◆ Exercise description ◆
Copy nothing from the entries below except the lines from the one containing "Instruction: Open the 阿德雷德36人 VS 伊拉瓦拉老鷹 match" through the one containing "Task: Click the Birmingham, AL row", and copy those exactly.

◆ Extracted records ◆
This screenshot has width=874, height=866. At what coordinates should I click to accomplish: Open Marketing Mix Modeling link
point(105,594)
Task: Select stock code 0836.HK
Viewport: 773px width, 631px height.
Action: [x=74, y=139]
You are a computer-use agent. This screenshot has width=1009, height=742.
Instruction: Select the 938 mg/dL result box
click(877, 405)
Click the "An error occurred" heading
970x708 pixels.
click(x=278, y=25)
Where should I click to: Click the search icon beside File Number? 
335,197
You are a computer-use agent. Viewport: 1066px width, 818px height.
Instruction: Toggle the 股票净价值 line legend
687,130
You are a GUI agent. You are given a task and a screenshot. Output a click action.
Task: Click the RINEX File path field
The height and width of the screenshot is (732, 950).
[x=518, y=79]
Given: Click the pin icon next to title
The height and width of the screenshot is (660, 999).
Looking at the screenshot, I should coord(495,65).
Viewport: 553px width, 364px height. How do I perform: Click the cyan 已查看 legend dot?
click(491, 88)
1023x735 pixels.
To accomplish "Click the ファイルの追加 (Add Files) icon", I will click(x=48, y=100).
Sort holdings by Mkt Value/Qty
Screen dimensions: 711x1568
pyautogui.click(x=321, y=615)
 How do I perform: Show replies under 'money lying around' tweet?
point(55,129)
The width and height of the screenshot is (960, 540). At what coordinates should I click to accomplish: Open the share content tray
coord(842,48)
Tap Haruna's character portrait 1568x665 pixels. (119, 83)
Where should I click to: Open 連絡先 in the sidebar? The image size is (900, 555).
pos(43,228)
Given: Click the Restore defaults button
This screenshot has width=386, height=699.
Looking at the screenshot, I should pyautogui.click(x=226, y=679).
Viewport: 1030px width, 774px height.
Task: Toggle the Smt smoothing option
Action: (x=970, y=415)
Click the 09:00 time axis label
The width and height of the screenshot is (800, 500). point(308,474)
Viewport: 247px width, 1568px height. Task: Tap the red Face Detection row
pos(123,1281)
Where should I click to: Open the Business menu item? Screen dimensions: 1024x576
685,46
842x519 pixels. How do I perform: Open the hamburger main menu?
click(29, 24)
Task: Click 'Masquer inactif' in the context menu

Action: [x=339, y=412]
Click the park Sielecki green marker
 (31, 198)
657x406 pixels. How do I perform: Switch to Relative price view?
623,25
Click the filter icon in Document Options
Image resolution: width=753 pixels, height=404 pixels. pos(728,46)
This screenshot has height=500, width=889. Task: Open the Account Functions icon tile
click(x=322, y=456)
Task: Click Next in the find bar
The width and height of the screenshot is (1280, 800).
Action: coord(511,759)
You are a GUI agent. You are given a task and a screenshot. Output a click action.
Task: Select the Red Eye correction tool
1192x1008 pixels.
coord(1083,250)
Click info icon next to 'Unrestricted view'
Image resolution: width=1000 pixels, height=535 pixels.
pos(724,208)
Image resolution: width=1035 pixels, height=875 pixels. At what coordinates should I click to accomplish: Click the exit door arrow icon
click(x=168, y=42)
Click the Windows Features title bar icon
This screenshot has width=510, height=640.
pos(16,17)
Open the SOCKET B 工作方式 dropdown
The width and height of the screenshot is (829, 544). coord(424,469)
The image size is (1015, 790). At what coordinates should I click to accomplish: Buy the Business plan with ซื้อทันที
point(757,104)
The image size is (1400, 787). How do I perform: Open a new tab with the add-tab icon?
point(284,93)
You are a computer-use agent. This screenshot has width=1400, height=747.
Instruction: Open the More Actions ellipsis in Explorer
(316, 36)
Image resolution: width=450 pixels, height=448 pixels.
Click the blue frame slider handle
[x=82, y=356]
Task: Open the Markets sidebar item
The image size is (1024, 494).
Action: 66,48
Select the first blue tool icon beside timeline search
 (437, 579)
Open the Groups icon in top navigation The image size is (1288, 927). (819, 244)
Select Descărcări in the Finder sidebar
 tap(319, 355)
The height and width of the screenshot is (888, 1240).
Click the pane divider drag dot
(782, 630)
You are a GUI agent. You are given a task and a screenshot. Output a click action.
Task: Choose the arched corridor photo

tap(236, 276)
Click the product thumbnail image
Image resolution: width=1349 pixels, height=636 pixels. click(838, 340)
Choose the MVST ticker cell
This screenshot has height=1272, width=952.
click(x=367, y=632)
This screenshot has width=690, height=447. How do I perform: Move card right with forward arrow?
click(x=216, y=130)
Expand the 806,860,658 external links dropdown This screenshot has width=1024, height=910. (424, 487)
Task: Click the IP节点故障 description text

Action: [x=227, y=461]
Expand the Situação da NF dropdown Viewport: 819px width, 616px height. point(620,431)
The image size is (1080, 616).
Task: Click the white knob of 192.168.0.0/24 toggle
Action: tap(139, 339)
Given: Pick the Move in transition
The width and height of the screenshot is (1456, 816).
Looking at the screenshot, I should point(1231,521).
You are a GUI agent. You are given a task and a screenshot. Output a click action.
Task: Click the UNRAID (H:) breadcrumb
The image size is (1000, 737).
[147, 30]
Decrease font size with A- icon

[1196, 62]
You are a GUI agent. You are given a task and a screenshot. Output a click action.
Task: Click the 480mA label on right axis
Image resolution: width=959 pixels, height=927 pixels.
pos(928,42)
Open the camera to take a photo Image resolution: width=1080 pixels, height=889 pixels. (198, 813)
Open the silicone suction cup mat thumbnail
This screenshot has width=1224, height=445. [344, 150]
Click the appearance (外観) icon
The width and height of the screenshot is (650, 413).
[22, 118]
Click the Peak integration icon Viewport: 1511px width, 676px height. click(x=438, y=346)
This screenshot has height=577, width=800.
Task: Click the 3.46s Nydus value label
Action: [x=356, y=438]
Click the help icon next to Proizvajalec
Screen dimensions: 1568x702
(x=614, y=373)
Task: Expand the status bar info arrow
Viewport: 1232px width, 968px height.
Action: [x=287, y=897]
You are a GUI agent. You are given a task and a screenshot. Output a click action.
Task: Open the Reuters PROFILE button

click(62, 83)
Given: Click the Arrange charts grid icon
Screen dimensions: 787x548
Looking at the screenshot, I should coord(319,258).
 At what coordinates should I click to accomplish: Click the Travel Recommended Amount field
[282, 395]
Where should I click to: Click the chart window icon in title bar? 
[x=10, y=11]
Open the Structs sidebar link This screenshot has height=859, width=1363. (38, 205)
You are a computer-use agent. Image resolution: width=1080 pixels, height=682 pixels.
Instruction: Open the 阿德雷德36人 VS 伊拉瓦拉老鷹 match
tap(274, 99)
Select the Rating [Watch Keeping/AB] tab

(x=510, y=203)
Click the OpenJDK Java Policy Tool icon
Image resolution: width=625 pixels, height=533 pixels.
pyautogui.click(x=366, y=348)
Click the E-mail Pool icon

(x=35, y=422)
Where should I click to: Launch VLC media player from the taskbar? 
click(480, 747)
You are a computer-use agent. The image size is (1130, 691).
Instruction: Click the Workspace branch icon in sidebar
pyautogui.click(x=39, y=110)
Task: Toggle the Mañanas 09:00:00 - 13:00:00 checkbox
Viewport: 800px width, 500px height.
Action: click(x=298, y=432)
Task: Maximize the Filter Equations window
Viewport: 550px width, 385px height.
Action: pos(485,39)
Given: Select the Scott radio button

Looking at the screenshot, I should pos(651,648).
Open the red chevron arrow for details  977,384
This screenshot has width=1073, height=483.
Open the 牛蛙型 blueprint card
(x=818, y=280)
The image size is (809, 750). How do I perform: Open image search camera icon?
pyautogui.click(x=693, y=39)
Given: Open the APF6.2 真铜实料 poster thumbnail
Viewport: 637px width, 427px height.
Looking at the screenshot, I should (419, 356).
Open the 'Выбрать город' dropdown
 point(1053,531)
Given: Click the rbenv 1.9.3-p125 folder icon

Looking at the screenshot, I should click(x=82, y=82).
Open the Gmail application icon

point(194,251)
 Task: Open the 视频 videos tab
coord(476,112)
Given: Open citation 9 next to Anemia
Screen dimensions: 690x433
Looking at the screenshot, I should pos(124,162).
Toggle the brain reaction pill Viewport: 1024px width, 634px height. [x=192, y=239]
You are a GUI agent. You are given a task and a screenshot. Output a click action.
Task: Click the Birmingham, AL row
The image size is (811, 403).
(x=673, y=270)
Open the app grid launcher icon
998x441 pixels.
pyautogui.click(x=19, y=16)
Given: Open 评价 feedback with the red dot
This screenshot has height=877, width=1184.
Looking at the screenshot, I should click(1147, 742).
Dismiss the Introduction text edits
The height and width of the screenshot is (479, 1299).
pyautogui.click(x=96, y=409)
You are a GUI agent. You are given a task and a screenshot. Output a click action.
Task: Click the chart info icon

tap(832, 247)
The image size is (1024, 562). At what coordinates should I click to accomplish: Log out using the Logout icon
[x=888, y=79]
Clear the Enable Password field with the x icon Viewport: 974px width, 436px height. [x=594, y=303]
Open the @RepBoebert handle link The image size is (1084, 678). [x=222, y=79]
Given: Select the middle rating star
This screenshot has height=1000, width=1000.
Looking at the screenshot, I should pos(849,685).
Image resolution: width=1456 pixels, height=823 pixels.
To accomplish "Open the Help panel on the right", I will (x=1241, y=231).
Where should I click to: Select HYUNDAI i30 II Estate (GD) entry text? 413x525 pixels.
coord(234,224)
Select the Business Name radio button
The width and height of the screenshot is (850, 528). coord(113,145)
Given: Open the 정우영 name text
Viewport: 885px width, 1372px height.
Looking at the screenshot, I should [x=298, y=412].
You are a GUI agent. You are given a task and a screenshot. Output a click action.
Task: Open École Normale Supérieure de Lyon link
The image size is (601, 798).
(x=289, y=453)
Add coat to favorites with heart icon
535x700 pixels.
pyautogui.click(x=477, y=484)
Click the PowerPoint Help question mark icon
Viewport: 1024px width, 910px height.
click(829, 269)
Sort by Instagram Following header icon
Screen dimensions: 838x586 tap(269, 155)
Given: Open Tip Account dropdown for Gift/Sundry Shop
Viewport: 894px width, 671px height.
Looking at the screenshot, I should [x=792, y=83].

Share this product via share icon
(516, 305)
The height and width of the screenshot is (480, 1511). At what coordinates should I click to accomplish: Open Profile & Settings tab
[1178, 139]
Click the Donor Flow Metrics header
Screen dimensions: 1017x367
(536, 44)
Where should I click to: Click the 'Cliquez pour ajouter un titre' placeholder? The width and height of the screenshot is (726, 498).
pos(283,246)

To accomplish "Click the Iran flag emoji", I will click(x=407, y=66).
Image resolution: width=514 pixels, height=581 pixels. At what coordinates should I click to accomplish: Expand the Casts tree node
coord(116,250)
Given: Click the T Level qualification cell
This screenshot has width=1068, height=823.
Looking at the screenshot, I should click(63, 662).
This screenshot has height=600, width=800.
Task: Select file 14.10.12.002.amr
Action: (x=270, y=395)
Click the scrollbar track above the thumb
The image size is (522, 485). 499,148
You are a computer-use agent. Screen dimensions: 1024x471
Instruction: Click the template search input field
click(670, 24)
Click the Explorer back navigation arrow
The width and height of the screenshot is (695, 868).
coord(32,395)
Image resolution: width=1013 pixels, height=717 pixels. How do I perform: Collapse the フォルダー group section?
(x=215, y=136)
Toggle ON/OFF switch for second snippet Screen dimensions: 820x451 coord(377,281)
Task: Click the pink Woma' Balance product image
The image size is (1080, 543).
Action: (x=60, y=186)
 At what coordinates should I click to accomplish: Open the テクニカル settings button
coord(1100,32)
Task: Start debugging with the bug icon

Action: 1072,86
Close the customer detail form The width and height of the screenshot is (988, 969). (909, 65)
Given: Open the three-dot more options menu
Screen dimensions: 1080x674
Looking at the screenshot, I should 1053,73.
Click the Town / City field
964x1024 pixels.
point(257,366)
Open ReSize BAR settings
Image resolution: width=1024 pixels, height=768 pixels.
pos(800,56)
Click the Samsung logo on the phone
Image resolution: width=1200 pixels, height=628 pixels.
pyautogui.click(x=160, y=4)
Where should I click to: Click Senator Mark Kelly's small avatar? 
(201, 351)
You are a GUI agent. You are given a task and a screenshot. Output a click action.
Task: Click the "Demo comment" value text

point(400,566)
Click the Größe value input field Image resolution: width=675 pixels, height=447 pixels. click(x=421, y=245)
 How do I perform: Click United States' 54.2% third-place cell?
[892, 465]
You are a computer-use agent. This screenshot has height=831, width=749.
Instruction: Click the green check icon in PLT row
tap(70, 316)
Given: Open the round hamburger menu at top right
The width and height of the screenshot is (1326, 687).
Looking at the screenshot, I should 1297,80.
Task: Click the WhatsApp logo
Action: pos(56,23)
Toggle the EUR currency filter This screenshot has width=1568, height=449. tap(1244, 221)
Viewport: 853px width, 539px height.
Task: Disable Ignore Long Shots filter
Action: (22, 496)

◆ Result ◆
Instruction: Open the 阿德雷德36人 VS 伊拉瓦拉老鷹 match
tap(274, 99)
Select the Rating [Watch Keeping/AB] tab

(x=510, y=203)
Click the OpenJDK Java Policy Tool icon
Image resolution: width=625 pixels, height=533 pixels.
pyautogui.click(x=366, y=348)
Click the E-mail Pool icon

(x=35, y=422)
Where should I click to: Launch VLC media player from the taskbar? 
click(480, 747)
You are a computer-use agent. The image size is (1130, 691).
Instruction: Click the Workspace branch icon in sidebar
pyautogui.click(x=39, y=110)
Task: Toggle the Mañanas 09:00:00 - 13:00:00 checkbox
Viewport: 800px width, 500px height.
Action: click(x=298, y=432)
Task: Maximize the Filter Equations window
Viewport: 550px width, 385px height.
Action: pos(485,39)
Given: Select the Scott radio button

Looking at the screenshot, I should pos(651,648).
Open the red chevron arrow for details  977,384
This screenshot has width=1073, height=483.
Open the 牛蛙型 blueprint card
(x=818, y=280)
The image size is (809, 750). How do I perform: Open image search camera icon?
pyautogui.click(x=693, y=39)
Given: Open the APF6.2 真铜实料 poster thumbnail
Viewport: 637px width, 427px height.
Looking at the screenshot, I should (419, 356).
Open the 'Выбрать город' dropdown
 point(1053,531)
Given: Click the rbenv 1.9.3-p125 folder icon

Looking at the screenshot, I should click(x=82, y=82).
Open the Gmail application icon

point(194,251)
 Task: Open the 视频 videos tab
coord(476,112)
Given: Open citation 9 next to Anemia
Screen dimensions: 690x433
Looking at the screenshot, I should pos(124,162).
Toggle the brain reaction pill Viewport: 1024px width, 634px height. [x=192, y=239]
You are a GUI agent. You are given a task and a screenshot. Output a click action.
Task: Click the Birmingham, AL row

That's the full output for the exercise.